According to Nvidia’s preliminary test results, compared to Blackwell, Rubin can train large MoE models in a quarter of the GPUs, infer token generation with 10X more throughput per watt, and infer 1/10th the cost per token.

"Improved token throughput performance and efficiency means new models can be built with greater reasoning capabilities and faster agent-to-agent interactions, creating better intelligence at lower costs." Salvator said.

What this means for enterprise AI builders

For enterprises deploying AI infrastructure today, the existing investment in Blackwell remains strong despite the arrival of Vera Rubin later this year.

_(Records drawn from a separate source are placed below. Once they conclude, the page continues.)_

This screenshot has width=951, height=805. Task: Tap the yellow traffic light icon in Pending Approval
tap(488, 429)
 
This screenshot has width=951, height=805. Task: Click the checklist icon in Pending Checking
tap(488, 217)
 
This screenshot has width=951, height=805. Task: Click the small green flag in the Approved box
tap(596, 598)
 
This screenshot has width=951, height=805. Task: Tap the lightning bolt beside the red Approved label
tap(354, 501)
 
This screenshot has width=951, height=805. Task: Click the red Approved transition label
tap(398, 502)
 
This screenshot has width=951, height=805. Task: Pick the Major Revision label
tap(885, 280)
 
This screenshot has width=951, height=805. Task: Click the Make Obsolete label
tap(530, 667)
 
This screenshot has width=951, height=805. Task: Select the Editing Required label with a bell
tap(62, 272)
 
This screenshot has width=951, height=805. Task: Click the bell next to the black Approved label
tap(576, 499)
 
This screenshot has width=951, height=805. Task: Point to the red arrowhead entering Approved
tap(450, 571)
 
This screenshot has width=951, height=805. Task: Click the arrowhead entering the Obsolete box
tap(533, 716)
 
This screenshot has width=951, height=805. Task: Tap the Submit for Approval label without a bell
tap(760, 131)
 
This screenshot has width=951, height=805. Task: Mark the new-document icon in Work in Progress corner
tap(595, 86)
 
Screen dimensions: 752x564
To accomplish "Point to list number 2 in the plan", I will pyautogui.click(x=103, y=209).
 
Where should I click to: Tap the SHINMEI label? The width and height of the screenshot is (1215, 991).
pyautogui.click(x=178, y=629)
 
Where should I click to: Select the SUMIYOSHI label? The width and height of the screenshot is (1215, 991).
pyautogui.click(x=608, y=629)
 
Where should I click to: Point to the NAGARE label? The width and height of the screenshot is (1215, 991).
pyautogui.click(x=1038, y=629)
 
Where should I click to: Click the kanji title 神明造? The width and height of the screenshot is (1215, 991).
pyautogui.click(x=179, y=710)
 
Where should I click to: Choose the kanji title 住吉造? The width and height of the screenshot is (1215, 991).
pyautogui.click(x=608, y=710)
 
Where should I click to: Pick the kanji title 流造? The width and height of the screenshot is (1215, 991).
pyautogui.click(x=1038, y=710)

Organizations with existing Blackwell deployments can immediately achieve a 2.8x inference improvement and a 1.4x training boost by updating to the latest TensorRT-LLM versions – providing real cost savings without the capital expense. For those planning new deployments in the first half of 2026, it makes sense to move forward with Blackwell. Waiting six months means delaying AI initiatives and potentially falling behind competitors already deployed today.

However, enterprises planning large-scale infrastructure construction for the end of 2026 and beyond should include Vera Rubin in their roadmap. A 10x improvement in throughput per watt and 1/10th the cost per token represents transformative economics for large-scale AI operations.

The smart approach is phased deployment: leverage Blackwell for immediate needs while architecting systems that can incorporate Vera Rubin when available. Nvidia’s continuous optimization model means it’s not a binary choice; Enterprises can maximize value from current deployments without sacrificing long-term competitiveness.